Anyhow, this thread is not really about cheating, it is about ALLEGED cheating. I guess you are all familiar with the situation of one player (or group of players) accusing another (single player or group) of cheating. And they in turn of course throw the accusations right back. There are times when you strongly suspect that the allegations are true. For instance when one player solves a pretty hard quest that only few have completed in a long time, and a week later half the members of his/her Clan has the Quest item too. Or when one player is pointed out by several independent sources. Or when the player who is pointed out has been caught with their fingers in the jam-pot before.

But still, you have no proof. No solid proof. Just accusations, which could just as well be malicious lies, or part of the power-play between rivalling groups, or – in some cases – a genuine misunderstanding. It’s basically often one player’s word against another’s.

So what do you do? Do you believe the player that you trust and like over the one that you think is a total jerk? Do you try to verify the allegations, and if so, with what methods? Or do you just shrug it off, and tell the informers not to bother you with accusations, unless they have rock solid proof?

I have a pretty recent example in my Mud, where a known jerk accused our most trusted and hardworking imm of creating a low level mob with beefed up exp points, and then loading this mob for their mort to level on. He claims that he killed the mob himself in two hits, after having killed the imm’s mort, and that it gave him 8000K exp. Cute.

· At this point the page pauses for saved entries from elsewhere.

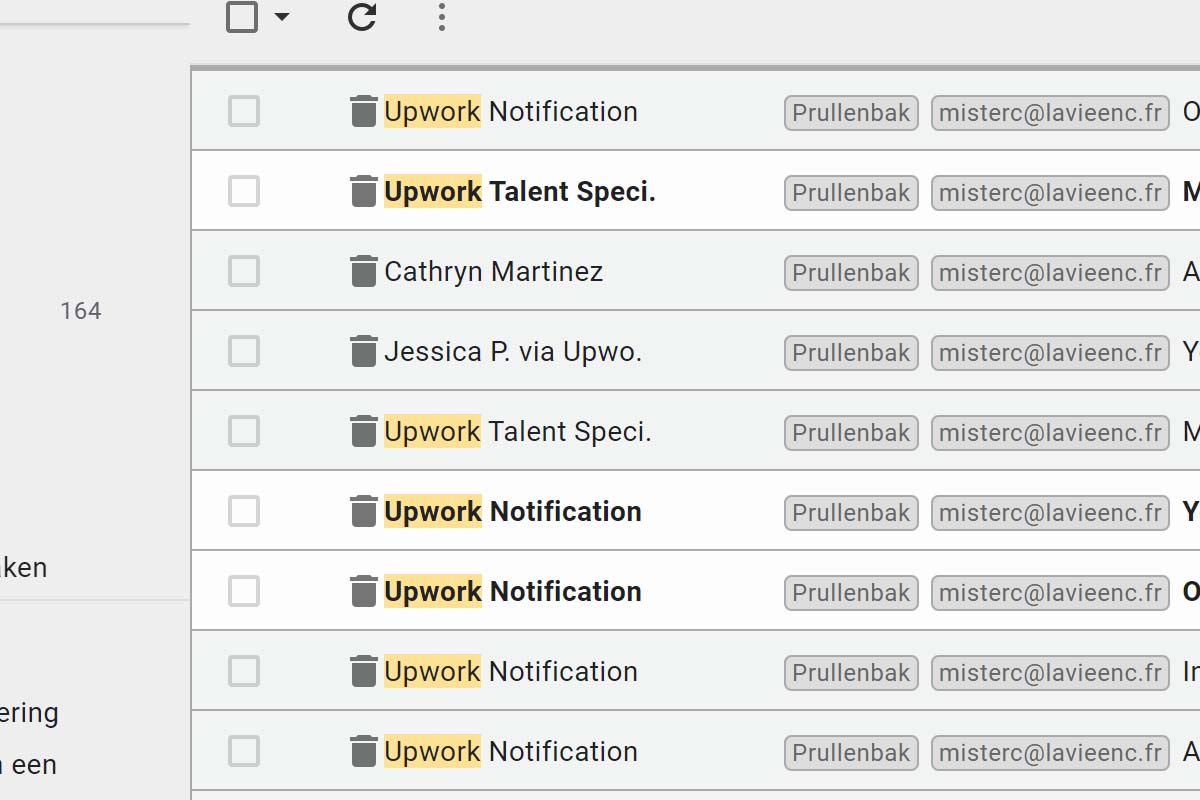Select the sidebar item showing 164

pyautogui.click(x=81, y=311)
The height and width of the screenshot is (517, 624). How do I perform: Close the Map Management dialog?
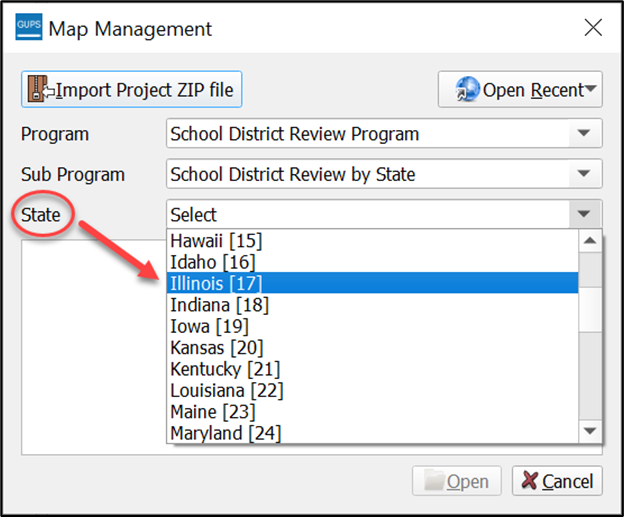point(593,28)
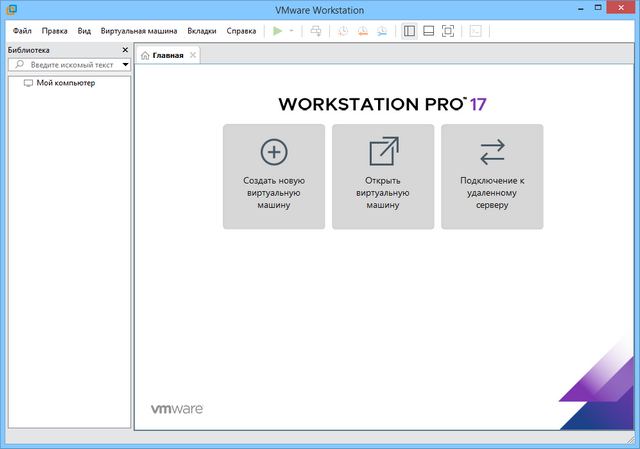Click the green Power On play icon
This screenshot has width=640, height=449.
click(277, 31)
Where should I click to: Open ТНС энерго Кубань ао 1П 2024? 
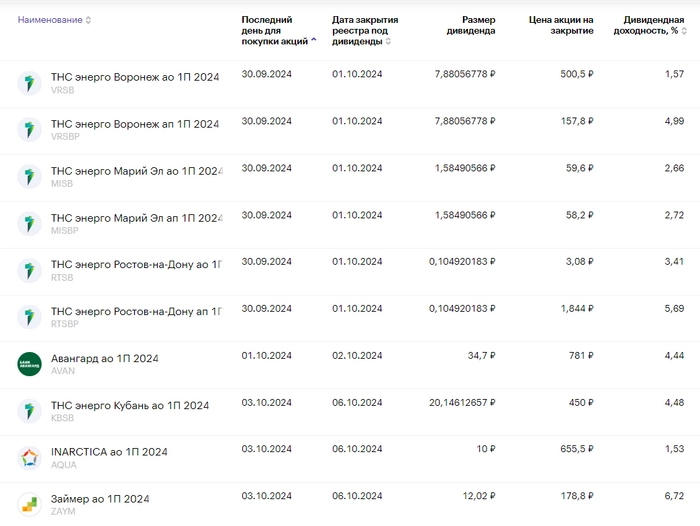(x=130, y=405)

Luckily this case was easy for me to write off as pure BS. What he said happened could not have happened. Years ago we got tired of having to check every mob in a new zone thoroughly, just because a few immature and dishonest builders thought it was a good idea to try the above scam. So we now have a code where the vital stats of the mob, (like hitpoints, mana, gold and exp) all are set by the code, based on the level and tier of the mob. You can set any amount you like in the OLC, it may even look as if the amount you wrote in is there when you stat the mob, but once it is in the game, (whether it was loaded or changed on line) the code kicks in, and overrides whatever number you put there. I understand it is a pretty simple code precaution to make, and I strongly recommend it to any developing mud that has a set of inexperienced or in other ways unpredictable builders. It is good for the general balance too. Builders should not be able to set values at a whim.

But back to the situation in hand. I took the time to explain to the player, in detail, why and how the situation he described could never have occurred, since the code effectively prevents it.  

In that situation most players would back off and apologise. But not this particular jerk. He says; ‘Since when?’ Implying, I guess, that the Coder - or perhaps myself – made the code change after the event, just to protect our imm. At that stage I admit to losing my temper and putting Coventry on him. Usually I’m pretty patient even with jerks in the name of free speech, but there are limits. I am not going to accept some moron spreading malicious lies about a valued staff member.

Still, this situation is not representative. Usually you are left with a suspicion or just a nagging uncertainty in your mind. There have been times in the past when I have defended a staff member against an accusation from a jerk player, and then later found out that the jerk was right – the imm in question really WAS a bad egg. The solution was easy in these cases too. Cheating players you may have to live with. Cheating imms are totally unacceptable. They don’t even get a warning. One offence and they are history.

But then again, that means one PROVEN offence. And that still leaves the original question. How do you guys handle the situations when you are not sure? When you have tried to investigate the accusations, and there still is nothing to go by but word against word?